ÇOCUKLARIMIZA BELGESELLE SEVMEYİ ÖĞRETELİM


Sonunda bu konu da bana bakıyor. O kadar güncel yazmayayım diyorum ama bakıyorum kimsenin kılı kıpırdamıyor, iş başa düşüyor. Konu her gün gördüğümüz, duyduğumuz ve okuduğumuz haberler.

-Aşkına karşılık alamayınca yedi yerinden bıçakladı.

-Ayrılmak isteyen sevgilisini "seni kimseye yar etmem" diyerek öldürdü sonra da kafasına sıktı.

Öldürenlerin tamamı erkek, tamamı da sevdiğinden yapıyor bunu. Nasıl sevgiyse bu.

Düşünüyorum da galiba biz gençlerimize sevmeyi öğretememişiz. Öğretilebilir mi, onu da bilmiyorum. Yürekten gelen bir şey bu. Fakat madem ki insan sevdiği için sevdiğini öldürüyor ya da kadınlar sevilmeyi canıyla ödüyor, bu işte bir yanlışlık var demektir.

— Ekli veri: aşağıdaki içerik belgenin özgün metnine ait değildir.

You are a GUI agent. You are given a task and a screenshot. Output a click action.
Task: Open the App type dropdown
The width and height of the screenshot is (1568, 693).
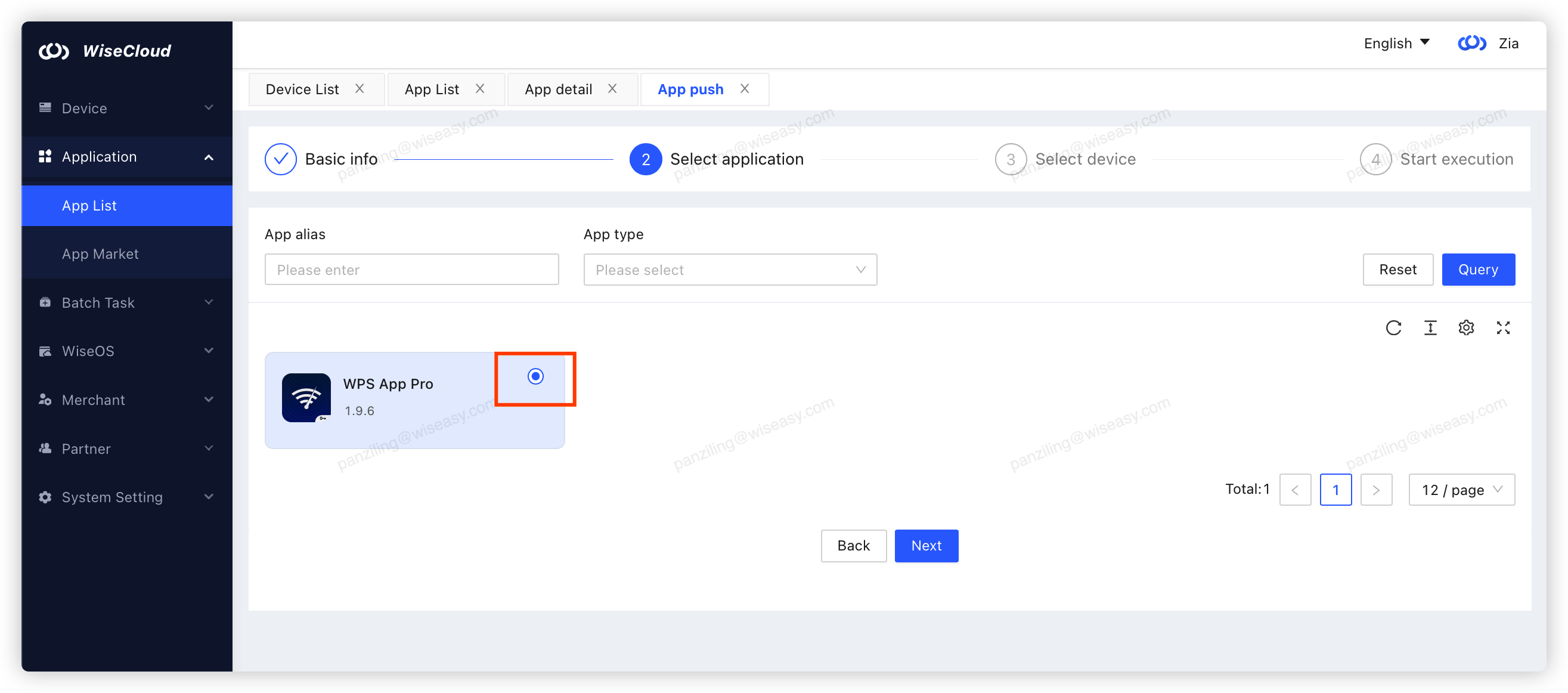tap(729, 269)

Öncelikle öğretmemiz gereken şey, bunun karşılıklı olması gereğidir. Sevişme, öpüşme kelimeleri doğal olarak karşılıklı bir eylemi ifade eder. Buradan çıkarılacak sonuç karşılıklı olmanın karşı tarafın rızasını gerektirdiğidir. Bunun için de karşıdakine kur yapılması, ikna edilmesi gerekir.

Bu öğrenilebilecek bir şeyse nasıl öğrenilir derseniz ben belgesel yöntemini çok etkili buluyorum. Aklıma seyrettiğim bir aslan belgeseli geliyor. Erkek aslan kocaman açtığı ağzını dişisinin ensesine dayamış. Dişi ise ensesinde kocaman dişler keyifli ve mutlu uzanmış, keyfini çıkarıyor. Sonra aslan çiftleşmeye geçiyor. Dişi hala aynı durumda, aynı yüz ifadesinde. O öylece duruyor, iri dişli debeleniyor. Sonra ödülünü alıp gidiyor. Ben herhalde yiyecek derken o iri dişleriyle dişisinin ensesini okşuyormuş meğer.

Diyelim ki,” ey oğul, kadına kur yapacaksın, onu sevdiğine ikna etmeye çalışacaksın. Bak ormanın en vahşisi bile öyle yapıyor “.

Olmadı bir sığır belgeseli seyretsin. Sığır belgeseli güzel. Meğer dişi sığırlar çiftleşmek istediklerinde bir salgı salgılıyorlarmış. Erkek sığır bu kokudan çiftleşmek isteyen dişiyi tespit edip harekete geçiyormuş. Tabi ki işi yine zor ama hiç olmazsa salgısı olmayanla uğraşmıyor. Yani bir sığır bile karşıdakinin rızasını arıyor, zorla bir şey yapmaya kalkmıyor. İnsan neden bunu öğrenemesin. Zorla güzellik olmayacağını belki bir sığır belgeseliyle de öğrenebilir.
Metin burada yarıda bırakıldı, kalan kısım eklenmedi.